Whitesboro is a city in Grayson County, Texas, United States. The population was 4,074 at the 2020 census. Whitesboro is named for its founder, Ambrose B. White.

It is part of the Sherman-Denison metropolitan area.

==History==

Native Americans had hunted in the area.

The area was once known as "Wolf Path". The first settler in the area was Robert Diamond, but the settlement of Wolf Path began with the arrival of Ambrose B. White and his family in 1848. The Butterfield Overland Mail route used White's Westview Inn as the "Diamond Station" on its trail from the Mississippi River to the Pacific Coast from 1858 to 1861. A post office, under the name "Whitesborough", began operations there in 1860.

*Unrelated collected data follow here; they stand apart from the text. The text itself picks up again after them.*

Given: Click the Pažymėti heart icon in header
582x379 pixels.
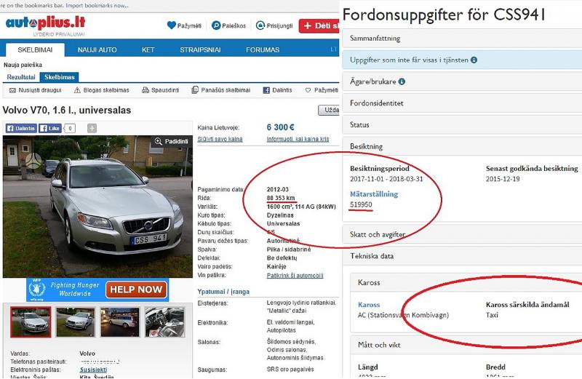Looking at the screenshot, I should pos(171,25).
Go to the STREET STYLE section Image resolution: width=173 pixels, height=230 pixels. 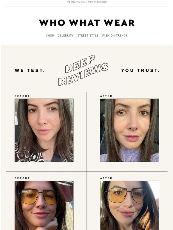coord(88,35)
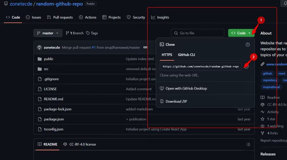Screen dimensions: 287x160
Task: Select the HTTPS clone tab
Action: point(167,55)
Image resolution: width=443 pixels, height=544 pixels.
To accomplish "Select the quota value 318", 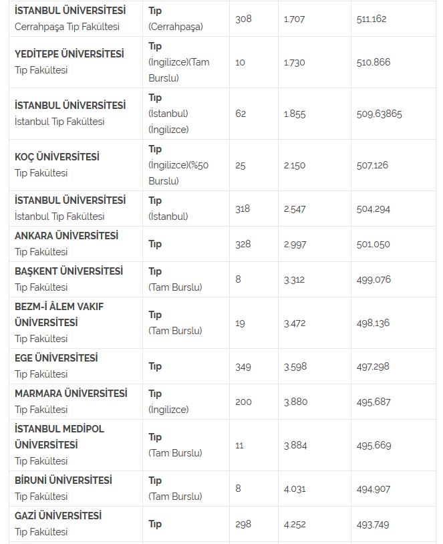I will point(243,209).
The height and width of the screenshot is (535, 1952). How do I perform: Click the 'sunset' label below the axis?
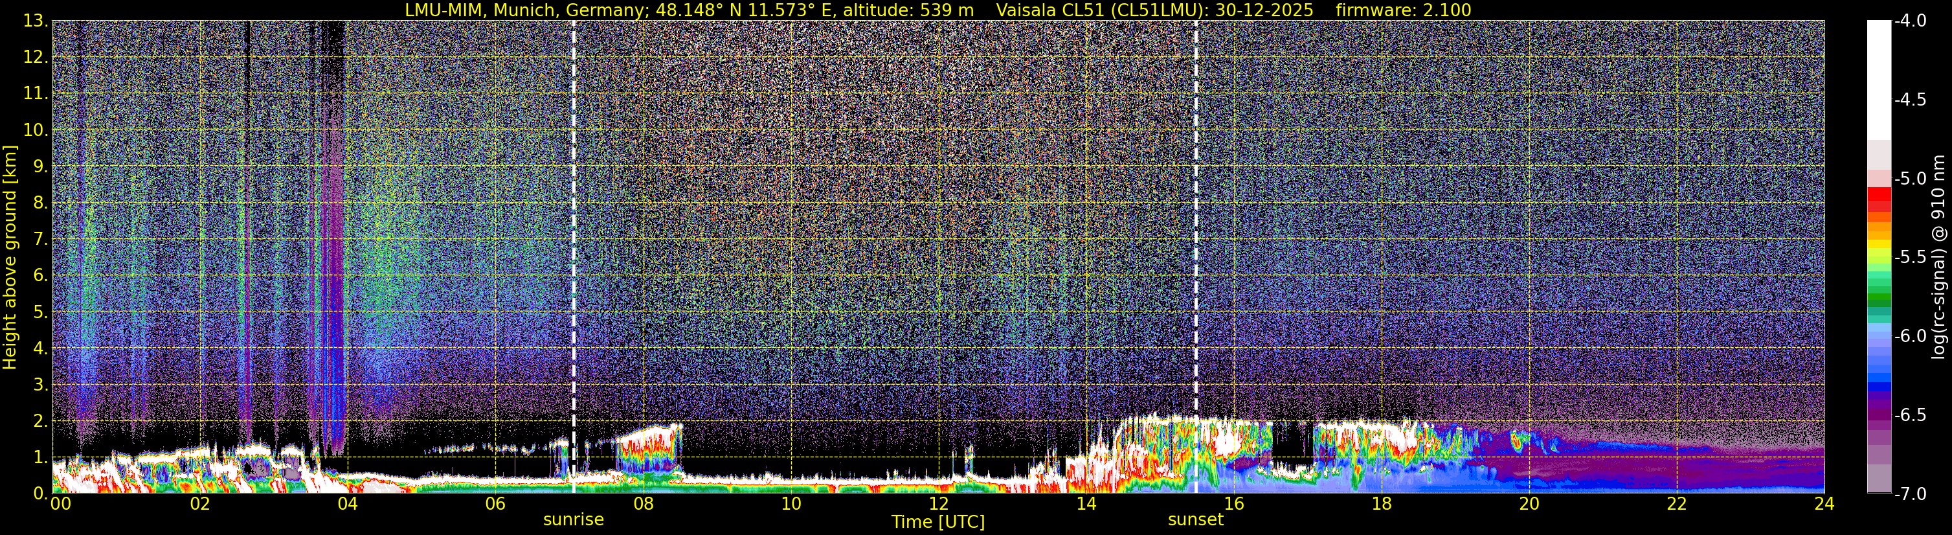coord(1196,520)
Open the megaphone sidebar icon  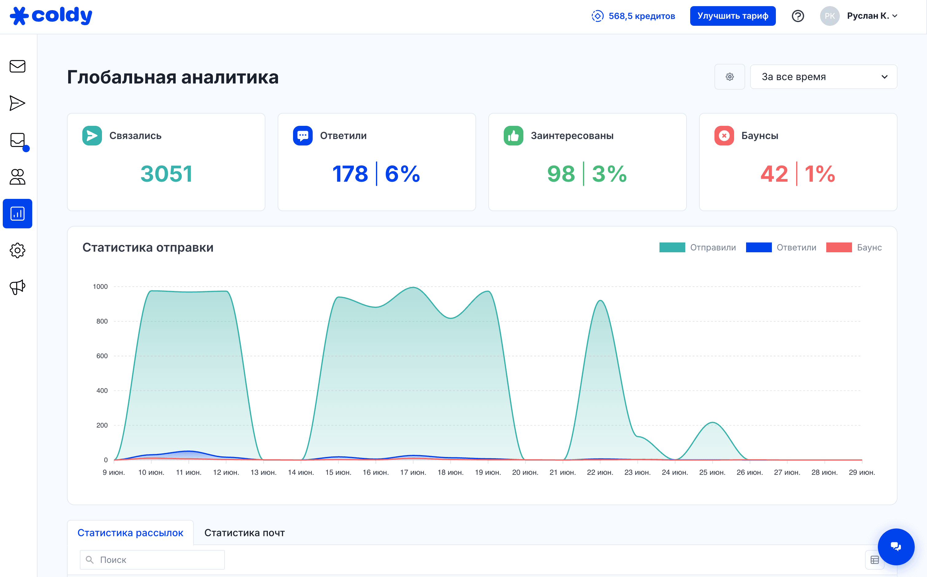(x=18, y=287)
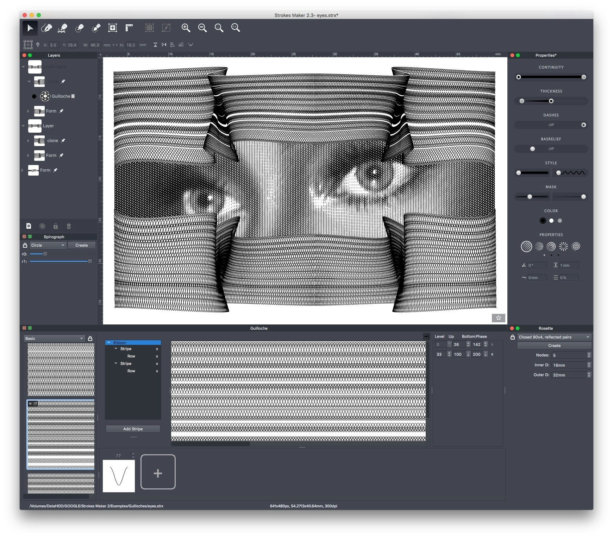This screenshot has height=538, width=613.
Task: Select the Ribbon item in the tree
Action: click(x=120, y=343)
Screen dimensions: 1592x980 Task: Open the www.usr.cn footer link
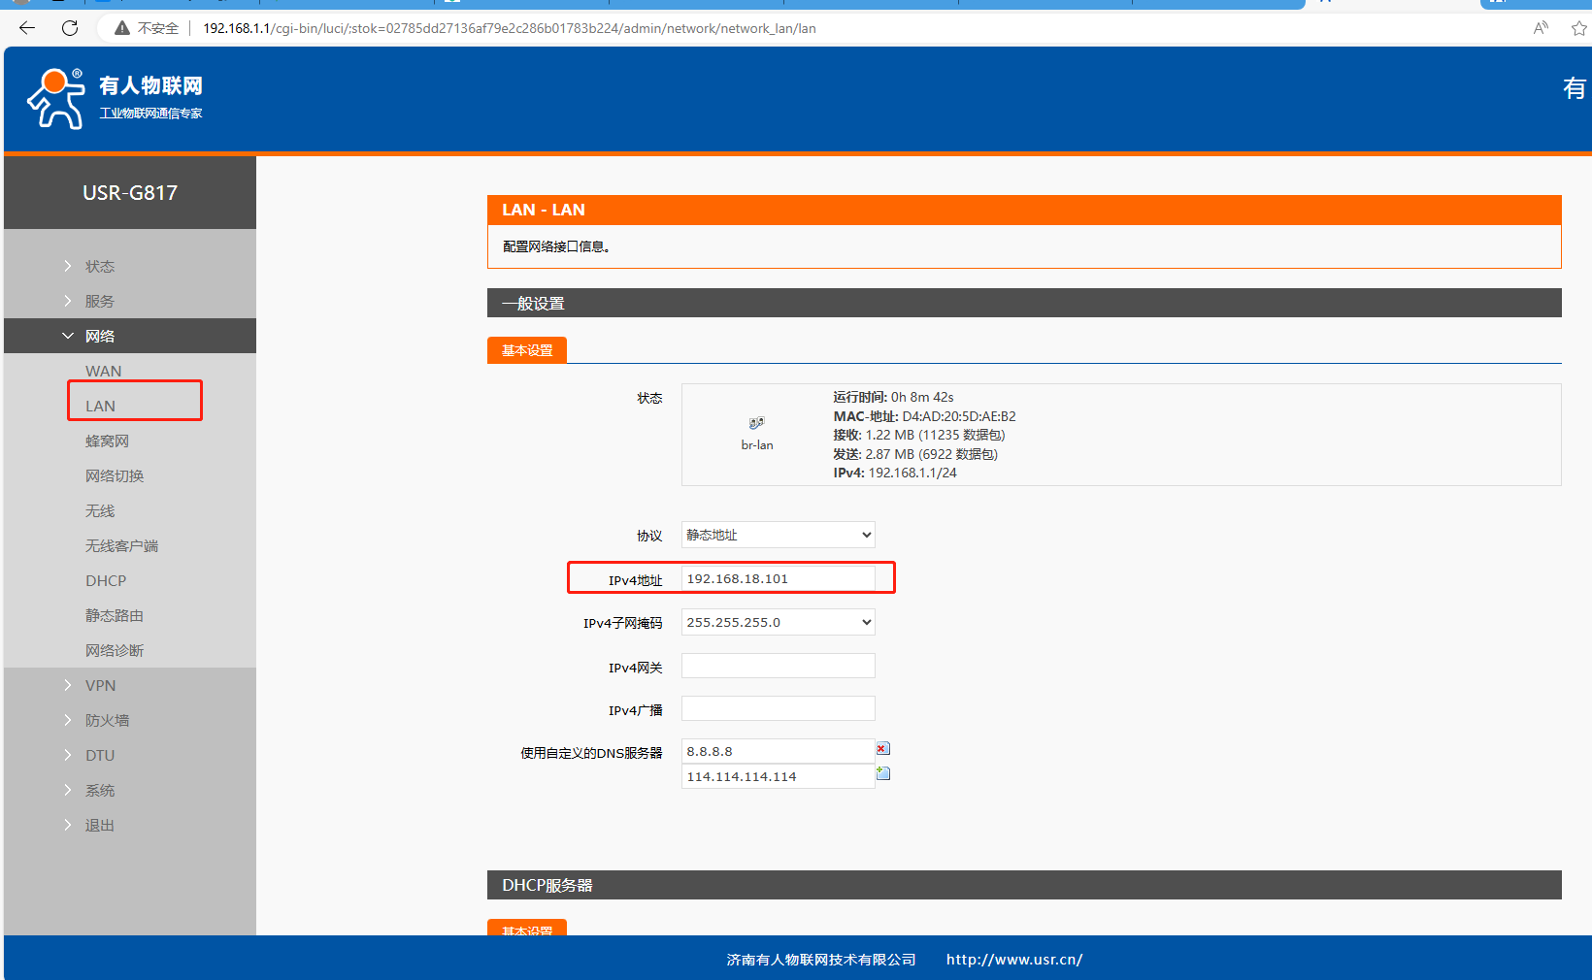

After the Civil War, Whitesborough grew into a frontier town where female residents were prohibited from leaving their homes on Saturday nights because shootings were so common. Whitesborough had a population of 500, saloons, several stores, and other businesses when it was incorporated on June 2, 1873. By 1879, it had a bank, a newspaper, and train service from Denison on a line from the Missouri, Kansas and Texas Railroad. In 1887, it altered the spelling of its name to "Whitesboro".

In 1903, racial tensions were high in Whitesboro after an "Anti-White Man's Club" left a note threatening to poison local wells and "foully treat" and murder "some white girl". Later that year, a black male was held by police for identification following an alleged attempted rape of a white Whitesboro woman. A large mob broke into the man's cell and attempted to hang him from a tree; he was rescued by police. The mob then fired guns toward homes occupied by blacks, and ordered them to leave town, resulting in the large exodus of a once majority black town.

It was suspected that threats made from the "Anti-White man's club" were fabricated notes from white residents of Whitesboro created in order to create fake hysteria and further racial tensions.

Whitesboro is located in western Grayson County. US 82 passes through the northern side of the city, and US 377 passes through the eastern side. US 82 leads east 17 mi to Sherman, the county seat, and west 13 mi to Gainesville, while US 377 leads north 15 mi to the Oklahoma state line on the Red River and south 41 mi to Denton.

According to the United States Census Bureau, Whitesboro has a total area of 8.6 km2, of which 0.015 sqkm, or 0.18%, are water.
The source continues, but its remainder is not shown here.